Problem to work on
Look for the word "header". Copy every line of the listing where it occurs.

--- START ---

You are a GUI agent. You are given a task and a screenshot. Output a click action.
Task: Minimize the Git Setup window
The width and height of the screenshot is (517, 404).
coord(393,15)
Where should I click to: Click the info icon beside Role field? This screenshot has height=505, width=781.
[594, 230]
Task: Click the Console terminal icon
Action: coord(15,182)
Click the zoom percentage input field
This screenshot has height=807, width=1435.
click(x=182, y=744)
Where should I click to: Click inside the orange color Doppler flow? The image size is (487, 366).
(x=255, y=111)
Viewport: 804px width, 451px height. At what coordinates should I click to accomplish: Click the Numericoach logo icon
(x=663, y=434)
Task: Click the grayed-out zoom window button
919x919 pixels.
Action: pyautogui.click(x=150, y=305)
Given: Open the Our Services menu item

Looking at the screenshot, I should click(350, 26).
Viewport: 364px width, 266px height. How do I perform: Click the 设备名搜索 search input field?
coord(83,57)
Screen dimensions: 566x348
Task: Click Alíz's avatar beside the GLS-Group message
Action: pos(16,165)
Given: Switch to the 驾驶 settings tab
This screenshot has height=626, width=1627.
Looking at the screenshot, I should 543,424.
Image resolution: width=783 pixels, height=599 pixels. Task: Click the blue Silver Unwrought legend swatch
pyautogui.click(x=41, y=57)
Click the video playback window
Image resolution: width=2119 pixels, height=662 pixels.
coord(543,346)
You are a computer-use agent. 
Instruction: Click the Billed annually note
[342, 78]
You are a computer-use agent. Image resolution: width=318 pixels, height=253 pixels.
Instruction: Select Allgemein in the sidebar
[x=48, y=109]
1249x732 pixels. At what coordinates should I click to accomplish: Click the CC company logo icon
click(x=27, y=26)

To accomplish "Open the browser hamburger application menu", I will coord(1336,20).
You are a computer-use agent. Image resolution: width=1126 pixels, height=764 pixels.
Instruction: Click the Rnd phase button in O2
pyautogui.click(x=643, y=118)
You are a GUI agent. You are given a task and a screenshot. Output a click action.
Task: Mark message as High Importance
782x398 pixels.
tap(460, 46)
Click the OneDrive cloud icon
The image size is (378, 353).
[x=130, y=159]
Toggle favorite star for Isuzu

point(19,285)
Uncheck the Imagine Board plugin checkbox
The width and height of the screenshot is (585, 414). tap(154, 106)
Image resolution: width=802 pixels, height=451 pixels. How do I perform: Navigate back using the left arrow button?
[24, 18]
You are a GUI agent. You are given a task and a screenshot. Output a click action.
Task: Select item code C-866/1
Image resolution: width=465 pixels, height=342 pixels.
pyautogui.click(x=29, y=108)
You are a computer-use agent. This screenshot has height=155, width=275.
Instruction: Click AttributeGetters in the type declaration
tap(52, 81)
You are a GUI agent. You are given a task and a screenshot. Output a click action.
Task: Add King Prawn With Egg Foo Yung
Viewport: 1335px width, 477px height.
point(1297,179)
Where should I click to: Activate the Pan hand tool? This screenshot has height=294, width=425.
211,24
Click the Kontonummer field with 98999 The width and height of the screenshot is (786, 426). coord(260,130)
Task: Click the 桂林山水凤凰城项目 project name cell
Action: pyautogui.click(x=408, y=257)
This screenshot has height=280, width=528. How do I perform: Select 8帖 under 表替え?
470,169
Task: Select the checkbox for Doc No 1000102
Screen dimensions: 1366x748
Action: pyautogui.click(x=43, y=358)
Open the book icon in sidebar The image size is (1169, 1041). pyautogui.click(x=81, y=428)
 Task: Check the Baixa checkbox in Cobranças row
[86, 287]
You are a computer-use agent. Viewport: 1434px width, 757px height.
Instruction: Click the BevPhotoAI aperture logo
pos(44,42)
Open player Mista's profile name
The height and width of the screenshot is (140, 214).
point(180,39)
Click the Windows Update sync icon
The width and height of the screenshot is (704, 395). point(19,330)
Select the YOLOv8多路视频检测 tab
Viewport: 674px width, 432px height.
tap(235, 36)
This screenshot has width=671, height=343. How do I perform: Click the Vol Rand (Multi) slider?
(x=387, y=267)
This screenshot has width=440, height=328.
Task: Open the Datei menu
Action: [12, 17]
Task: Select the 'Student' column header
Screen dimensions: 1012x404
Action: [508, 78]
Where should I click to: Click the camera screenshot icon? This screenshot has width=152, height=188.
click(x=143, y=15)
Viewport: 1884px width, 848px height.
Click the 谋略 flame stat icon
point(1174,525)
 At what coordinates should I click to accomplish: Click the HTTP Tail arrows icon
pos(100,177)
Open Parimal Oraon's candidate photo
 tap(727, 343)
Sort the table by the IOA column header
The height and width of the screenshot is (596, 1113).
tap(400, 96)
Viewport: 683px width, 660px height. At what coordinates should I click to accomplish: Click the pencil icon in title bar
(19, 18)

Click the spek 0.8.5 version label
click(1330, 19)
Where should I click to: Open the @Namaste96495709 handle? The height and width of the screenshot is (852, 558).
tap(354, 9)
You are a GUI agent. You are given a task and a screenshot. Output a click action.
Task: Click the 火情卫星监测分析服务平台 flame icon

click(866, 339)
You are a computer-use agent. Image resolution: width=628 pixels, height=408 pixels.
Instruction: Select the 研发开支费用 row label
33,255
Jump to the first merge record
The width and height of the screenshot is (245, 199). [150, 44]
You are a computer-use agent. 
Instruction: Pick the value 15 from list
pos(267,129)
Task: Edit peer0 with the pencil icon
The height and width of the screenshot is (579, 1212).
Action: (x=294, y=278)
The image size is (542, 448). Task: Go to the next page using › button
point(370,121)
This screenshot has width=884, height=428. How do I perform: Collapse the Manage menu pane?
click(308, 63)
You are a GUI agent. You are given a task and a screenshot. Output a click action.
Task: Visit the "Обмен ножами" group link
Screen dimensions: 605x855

--- END ---

Answer box
Task: Select the 'Student' column header
Sort the table by the IOA column header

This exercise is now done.